Exercise:
Render every line of the material below as a Markdown table with the columns Row and Line, numbering each row and skipping any blank lines.

[Entries for locating words and elements]
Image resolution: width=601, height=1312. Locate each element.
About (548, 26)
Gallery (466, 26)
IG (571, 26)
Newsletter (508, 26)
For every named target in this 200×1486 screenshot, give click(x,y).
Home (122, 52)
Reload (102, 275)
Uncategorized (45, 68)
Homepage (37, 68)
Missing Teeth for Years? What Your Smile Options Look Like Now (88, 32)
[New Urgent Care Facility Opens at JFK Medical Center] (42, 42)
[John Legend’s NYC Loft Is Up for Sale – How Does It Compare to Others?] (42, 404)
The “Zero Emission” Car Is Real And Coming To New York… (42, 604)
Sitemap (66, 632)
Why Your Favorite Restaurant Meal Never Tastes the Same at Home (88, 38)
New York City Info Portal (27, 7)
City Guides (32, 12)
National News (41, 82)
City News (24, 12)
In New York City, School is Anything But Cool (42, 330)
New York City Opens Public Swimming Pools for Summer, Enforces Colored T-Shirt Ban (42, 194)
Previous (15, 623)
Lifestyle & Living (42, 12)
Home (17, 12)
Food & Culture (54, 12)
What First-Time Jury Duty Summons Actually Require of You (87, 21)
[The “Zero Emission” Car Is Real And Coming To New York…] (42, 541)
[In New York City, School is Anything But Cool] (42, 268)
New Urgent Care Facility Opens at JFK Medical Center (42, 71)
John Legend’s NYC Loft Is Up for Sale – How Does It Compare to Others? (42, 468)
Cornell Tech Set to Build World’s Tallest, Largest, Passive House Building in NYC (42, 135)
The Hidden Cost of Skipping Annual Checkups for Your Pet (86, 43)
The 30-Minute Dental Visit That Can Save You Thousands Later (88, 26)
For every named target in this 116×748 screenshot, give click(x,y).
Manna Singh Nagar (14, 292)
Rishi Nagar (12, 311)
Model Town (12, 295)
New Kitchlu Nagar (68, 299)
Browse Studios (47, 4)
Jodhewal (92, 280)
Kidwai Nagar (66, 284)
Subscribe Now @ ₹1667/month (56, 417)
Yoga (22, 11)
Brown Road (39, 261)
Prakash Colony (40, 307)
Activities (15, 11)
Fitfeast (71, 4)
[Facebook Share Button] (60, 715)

Reply to the exercise:
| Row | Line |
|---|---|
| 1 | Image resolution: width=601, height=1312. Locate each element. |
| 2 | About (548, 26) |
| 3 | Gallery (466, 26) |
| 4 | IG (571, 26) |
| 5 | Newsletter (508, 26) |
| 6 | For every named target in this 200×1486 screenshot, give click(x,y). |
| 7 | Home (122, 52) |
| 8 | Reload (102, 275) |
| 9 | Uncategorized (45, 68) |
| 10 | Homepage (37, 68) |
| 11 | Missing Teeth for Years? What Your Smile Options Look Like Now (88, 32) |
| 12 | [New Urgent Care Facility Opens at JFK Medical Center] (42, 42) |
| 13 | [John Legend’s NYC Loft Is Up for Sale – How Does It Compare to Others?] (42, 404) |
| 14 | The “Zero Emission” Car Is Real And Coming To New York… (42, 604) |
| 15 | Sitemap (66, 632) |
| 16 | Why Your Favorite Restaurant Meal Never Tastes the Same at Home (88, 38) |
| 17 | New York City Info Portal (27, 7) |
| 18 | City Guides (32, 12) |
| 19 | National News (41, 82) |
| 20 | City News (24, 12) |
| 21 | In New York City, School is Anything But Cool (42, 330) |
| 22 | New York City Opens Public Swimming Pools for Summer, Enforces Colored T-Shirt Ban (42, 194) |
| 23 | Previous (15, 623) |
| 24 | Lifestyle & Living (42, 12) |
| 25 | Home (17, 12) |
| 26 | Food & Culture (54, 12) |
| 27 | What First-Time Jury Duty Summons Actually Require of You (87, 21) |
| 28 | [The “Zero Emission” Car Is Real And Coming To New York…] (42, 541) |
| 29 | [In New York City, School is Anything But Cool] (42, 268) |
| 30 | New Urgent Care Facility Opens at JFK Medical Center (42, 71) |
| 31 | John Legend’s NYC Loft Is Up for Sale – How Does It Compare to Others? (42, 468) |
| 32 | Cornell Tech Set to Build World’s Tallest, Largest, Passive House Building in NYC (42, 135) |
| 33 | The Hidden Cost of Skipping Annual Checkups for Your Pet (86, 43) |
| 34 | The 30-Minute Dental Visit That Can Save You Thousands Later (88, 26) |
| 35 | For every named target in this 116×748 screenshot, give click(x,y). |
| 36 | Manna Singh Nagar (14, 292) |
| 37 | Rishi Nagar (12, 311) |
| 38 | Model Town (12, 295) |
| 39 | New Kitchlu Nagar (68, 299) |
| 40 | Browse Studios (47, 4) |
| 41 | Jodhewal (92, 280) |
| 42 | Kidwai Nagar (66, 284) |
| 43 | Subscribe Now @ ₹1667/month (56, 417) |
| 44 | Yoga (22, 11) |
| 45 | Brown Road (39, 261) |
| 46 | Prakash Colony (40, 307) |
| 47 | Activities (15, 11) |
| 48 | Fitfeast (71, 4) |
| 49 | [Facebook Share Button] (60, 715) |